Aretha Louise Franklin, one of the most legendary and soulful performers of our time, died this morning in Detroit. She was surrounded by family and friends when she passed. The Queen of Soul was battling a serious health issue this week related to pancreatic cancer.
The news was confirmed by Franklin’s publicist, Gwendolyn Quinn.
The singer was under intense hospice care prior to her death, with family members reportedly expecting the legendary singer to pass away at any moment. The situation had drawn support from all corners of the music community and beyond, with everyone from Beyonce to former president Bill Clinton offering their concern.
In the wake of her death, there’s already talk of a benefit concert, with an outpouring of condolences and concern saturating social media.
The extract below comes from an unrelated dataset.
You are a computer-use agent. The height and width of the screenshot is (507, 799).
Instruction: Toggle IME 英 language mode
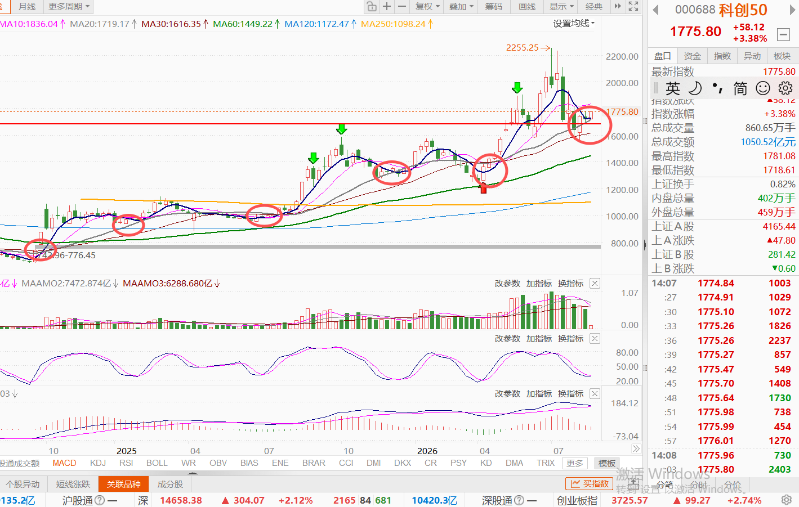[x=673, y=88]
Franklin’s incredibly versatile voice and performance capability breathed through a seemingly endless string of hits, including “Do Right Woman — Do Right Man,” “Think,” “(You Make Me Feel Like) A Natural Woman,” “Chain of Fools,” and “Rock Steady”.
“Respect” may go down as her most memorable hit, embodying a spirit of empowerment and strength that defined her career and persona. But Aretha Franklin ultimately charged more than 100 songs, while scoring a total of 18 Grammy Awards.
A lifelong performer, Franklin was widely credited as an influence for generations of future singers. That includes Whitney Houston, Natalie Cole, and Mariah Carey, among dozens of others. “Aretha is a gift from God,” Mary J. Blige once said. “When it comes to expressing yourself through song, there is no one who can touch her. She is the reason why women want to sing.”
Franklin’s career started at her father’s New Bethel Baptist Church in Detroit, where her talent was encouraged and actively coached. But Aretha quickly evolved into a versatile singer, with the ability to breathe emotion into jazz, blues, soul, r&b, and even opera. She could not only sing in any genre, she could uniquely stamp her own style into form of music.
Forever a product of Detroit, one of Franklin’s last performances was at Ford Field, home of the Detroit Lions. On a Thanksgiving Day game, the Queen of Soul belted out a lengthy version of the National Anthem, a political statement that required no further commentary.
Aretha’s rapid ascent started in the 60s, though the soulful singer was largely sidelined by the 70s surge of disco. Thankfully, Franklin didn’t attempt to adapt to the pervasive style, but did reappear with a more pop-infused sound in the 80s. Songs like ‘Who’s Zoomin’ Who?” and “Freeway of Love” were catchy, but not part of the soulful cannon that really defined Franklin’s career.
Incidentally, Aretha Franklin’s father, C.L. Franklin, was a bit of a celebrity himself. A noted pastor with a charismatic oratory, C.L.’s sermons were actually broadcast nationwide. It was the perfect springboard for Aretha’s career, with gospel choir offering early and constant exposure to music.